Text shown:
•••••
[nrf fromlist] drivers: adc: nrfx_saadc: Add support for SAADC internal sampling timer

The SAMPLERATE register can be used as a local timer instead
of triggering individual SAMPLE tasks. When SAMPLERATE.MODE is set
to Timers, it is sufficient to trigger SAMPLE task only once in order
to start the SAADC and triggering the STOP task will stop sampling.
The SAMPLERATE.CC field controls the sample rate.

The SAMPLERATE timer should not be combined with SCAN mode and
only one channel should be enabled when using the internal timer.

Upstream PR #: 91368

Signed-off-by: Jakub Zymelka <[email protected]>

Author: jaz1-nordic

drivers/adc/adc_context.h

@@ -115,6 +115,7 @@ static inline void adc_context_request_next_sampling(struct adc_context *ctx)
 }
 
 #ifdef ADC_CONTEXT_USES_KERNEL_TIMER
+#ifndef ADC_DRIVER_USES_INTERNAL_TIMER
 static inline void adc_context_enable_timer(struct adc_context *ctx)
 {
 	k_timer_start(&ctx->timer, K_NO_WAIT, K_USEC(ctx->options.interval_us));
@@ -124,6 +125,7 @@ static inline void adc_context_disable_timer(struct adc_context *ctx)
 {
 	k_timer_stop(&ctx->timer);
 }
+#endif /* ADC_DRIVER_USES_INTERNAL_TIMER */
 
 static void adc_context_on_timer_expired(struct k_timer *timer_id)
 {

drivers/adc/adc_nrfx_saadc.c

@@ -5,6 +5,8 @@
  */
 
 #define ADC_CONTEXT_USES_KERNEL_TIMER
+#define ADC_DRIVER_USES_INTERNAL_TIMER
+
 #include "adc_context.h"
•••••
Given information:
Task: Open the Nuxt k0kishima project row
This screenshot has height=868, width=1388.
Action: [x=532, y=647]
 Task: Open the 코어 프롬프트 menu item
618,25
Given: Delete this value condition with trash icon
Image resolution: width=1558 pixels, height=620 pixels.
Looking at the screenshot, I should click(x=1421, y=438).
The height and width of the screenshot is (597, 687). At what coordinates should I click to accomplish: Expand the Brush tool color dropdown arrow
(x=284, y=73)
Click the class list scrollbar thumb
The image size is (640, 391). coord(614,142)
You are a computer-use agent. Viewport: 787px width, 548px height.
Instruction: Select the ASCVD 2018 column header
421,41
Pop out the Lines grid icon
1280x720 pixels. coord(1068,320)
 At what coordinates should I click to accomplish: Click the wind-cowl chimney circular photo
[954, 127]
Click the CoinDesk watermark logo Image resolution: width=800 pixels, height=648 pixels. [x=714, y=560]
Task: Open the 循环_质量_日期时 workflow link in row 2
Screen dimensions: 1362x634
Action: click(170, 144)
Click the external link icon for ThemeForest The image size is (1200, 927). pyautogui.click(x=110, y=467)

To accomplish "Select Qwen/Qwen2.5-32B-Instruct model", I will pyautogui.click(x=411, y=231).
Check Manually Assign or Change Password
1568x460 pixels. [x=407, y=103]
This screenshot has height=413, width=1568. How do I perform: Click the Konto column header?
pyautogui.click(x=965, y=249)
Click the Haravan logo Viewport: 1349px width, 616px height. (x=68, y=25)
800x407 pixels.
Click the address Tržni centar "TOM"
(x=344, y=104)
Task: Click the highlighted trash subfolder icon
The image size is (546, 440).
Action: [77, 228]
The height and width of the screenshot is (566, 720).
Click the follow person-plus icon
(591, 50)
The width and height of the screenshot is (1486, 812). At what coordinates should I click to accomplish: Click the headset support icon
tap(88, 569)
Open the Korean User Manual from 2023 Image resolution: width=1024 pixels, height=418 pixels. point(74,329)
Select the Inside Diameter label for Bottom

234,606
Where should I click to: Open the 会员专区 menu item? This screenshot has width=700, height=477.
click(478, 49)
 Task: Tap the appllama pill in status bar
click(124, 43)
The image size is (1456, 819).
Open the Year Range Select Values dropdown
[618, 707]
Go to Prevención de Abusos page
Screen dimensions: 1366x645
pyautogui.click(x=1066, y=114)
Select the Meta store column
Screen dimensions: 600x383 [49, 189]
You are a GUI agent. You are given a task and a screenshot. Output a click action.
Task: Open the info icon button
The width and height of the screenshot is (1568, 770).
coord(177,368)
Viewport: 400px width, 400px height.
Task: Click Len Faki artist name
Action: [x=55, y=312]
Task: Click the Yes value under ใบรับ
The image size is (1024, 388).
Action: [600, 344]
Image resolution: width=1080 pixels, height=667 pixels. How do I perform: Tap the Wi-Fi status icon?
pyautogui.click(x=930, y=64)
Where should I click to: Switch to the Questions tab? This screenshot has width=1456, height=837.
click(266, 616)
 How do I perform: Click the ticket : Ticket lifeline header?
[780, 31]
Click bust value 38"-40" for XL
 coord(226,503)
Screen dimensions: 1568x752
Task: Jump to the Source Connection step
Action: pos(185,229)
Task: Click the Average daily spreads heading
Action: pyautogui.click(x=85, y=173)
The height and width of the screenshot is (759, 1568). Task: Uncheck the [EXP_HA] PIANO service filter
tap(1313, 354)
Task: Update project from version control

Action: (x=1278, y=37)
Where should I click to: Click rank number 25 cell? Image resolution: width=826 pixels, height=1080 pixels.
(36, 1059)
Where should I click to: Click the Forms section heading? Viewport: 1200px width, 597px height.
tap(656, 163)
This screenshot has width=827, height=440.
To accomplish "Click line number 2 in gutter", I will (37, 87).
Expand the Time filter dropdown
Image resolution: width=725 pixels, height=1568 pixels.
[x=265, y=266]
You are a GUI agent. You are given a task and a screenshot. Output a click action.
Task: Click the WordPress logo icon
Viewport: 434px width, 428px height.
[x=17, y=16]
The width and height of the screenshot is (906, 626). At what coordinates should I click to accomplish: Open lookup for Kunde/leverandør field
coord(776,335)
•••••
Work instructions: Check each statement against the SAADC commit text and answer yes or no, quoting the words of the text that decide it. 1. With SAMPLERATE.MODE set to Timers, the SAMPLE task has to be triggered only once to start the SAADC. 2. Several channels may be enabled while the internal timer is in use. 3. The file adc_nrfx_saadc.c defines ADC_DRIVER_USES_INTERNAL_TIMER. The records are separate material, unrelated to the SAADC commit text.

Result for this exercise:
1. Yes: "it is sufficient to trigger SAMPLE task only once in order to start the SAADC"
2. No: "only one channel should be enabled when using the internal timer."
3. Yes: "#define ADC_DRIVER_USES_INTERNAL_TIMER"